🤖 AI Summary
Existing LLM-based agents struggle to balance search breadth and reasoning depth in large-scale web retrieval: sequential querying leads to insufficient coverage, while noisy raw inputs disrupt coherence in multi-step reasoning. This paper proposes a planning-execution dual-agent collaborative framework, enabled by programmatic tool augmentation to enforce role specialization—where the planner agent dynamically generates search strategies, and the executor agent precisely invokes tools and synthesizes structured evidence. We further introduce task-constrained strategy optimization and cross-lingual support. Evaluated on English and Chinese benchmarks, our approach achieves 30.0 and 46.5 points, respectively—significantly outperforming both open-source and closed-source baselines. It is the first method to achieve a substantive trade-off between scalability and reasoning quality, establishing a scalable, robust paradigm for complex, reasoning-intensive information retrieval.
📝 Abstract
Effective information seeking in the vast and ever-growing digital landscape requires balancing expansive search with strategic reasoning. Current large language model (LLM)-based agents struggle to achieve this balance due to limitations in search breadth and reasoning depth, where slow, serial querying restricts coverage of relevant sources and noisy raw inputs disrupt the continuity of multi-step reasoning.
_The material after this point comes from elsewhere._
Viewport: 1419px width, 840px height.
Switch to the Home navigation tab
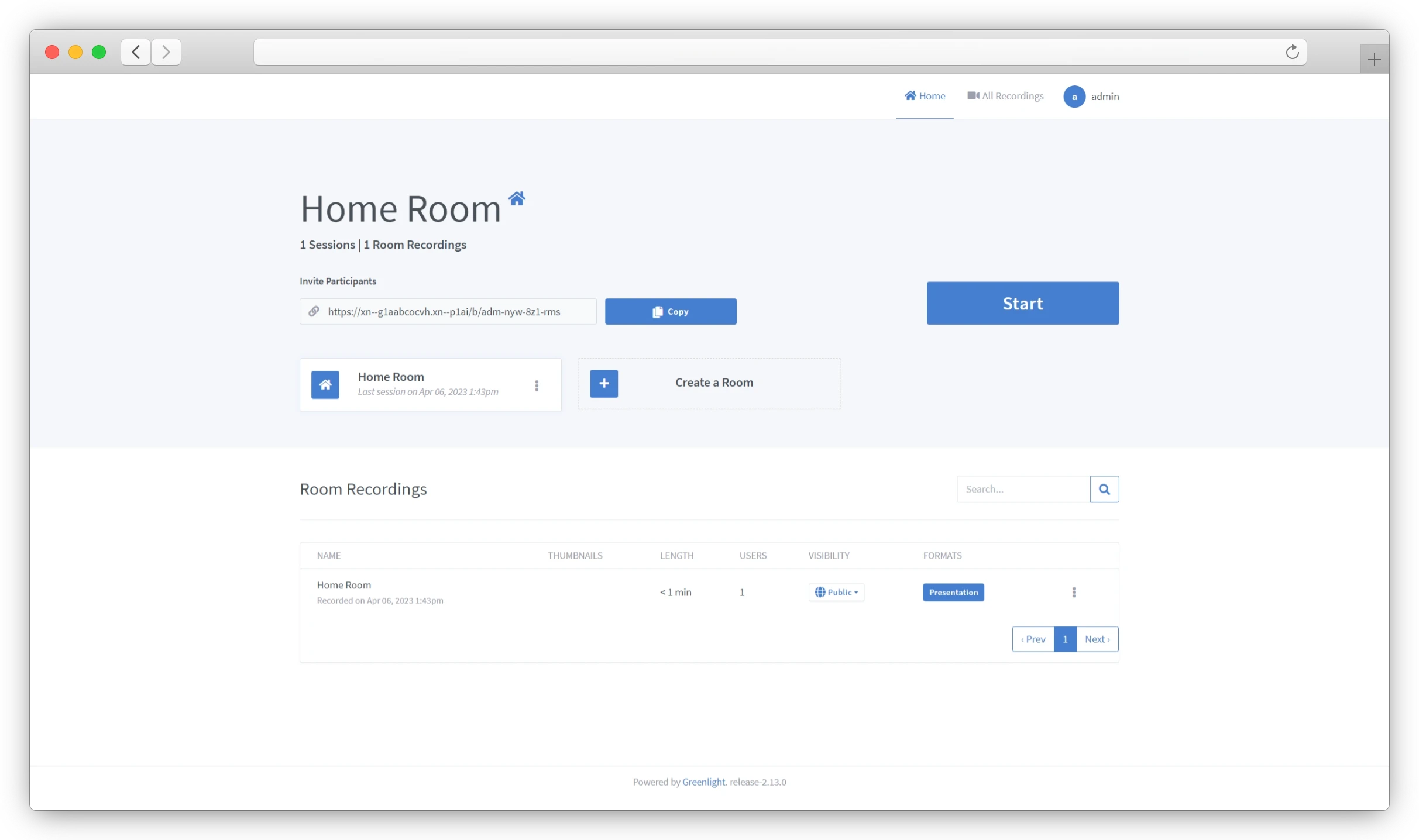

To address these challenges, we propose BrowseMaster, a scalable framework built around a programmatically augmented planner-executor agent pair. The planner formulates and adapts search strategies based on task constraints, while the executor conducts efficient, targeted retrieval to supply the planner with concise, relevant evidence. This division of labor preserves coherent, long-horizon reasoning while sustaining broad and systematic exploration, overcoming the trade-off that limits existing agents. Extensive experiments on challenging English and Chinese benchmarks show that BrowseMaster consistently outperforms open-source and proprietary baselines, achieving scores of 30.0 on BrowseComp-en and 46.5 on BrowseComp-zh, which demonstrates its strong capability in complex, reasoning-heavy information-seeking tasks at scale.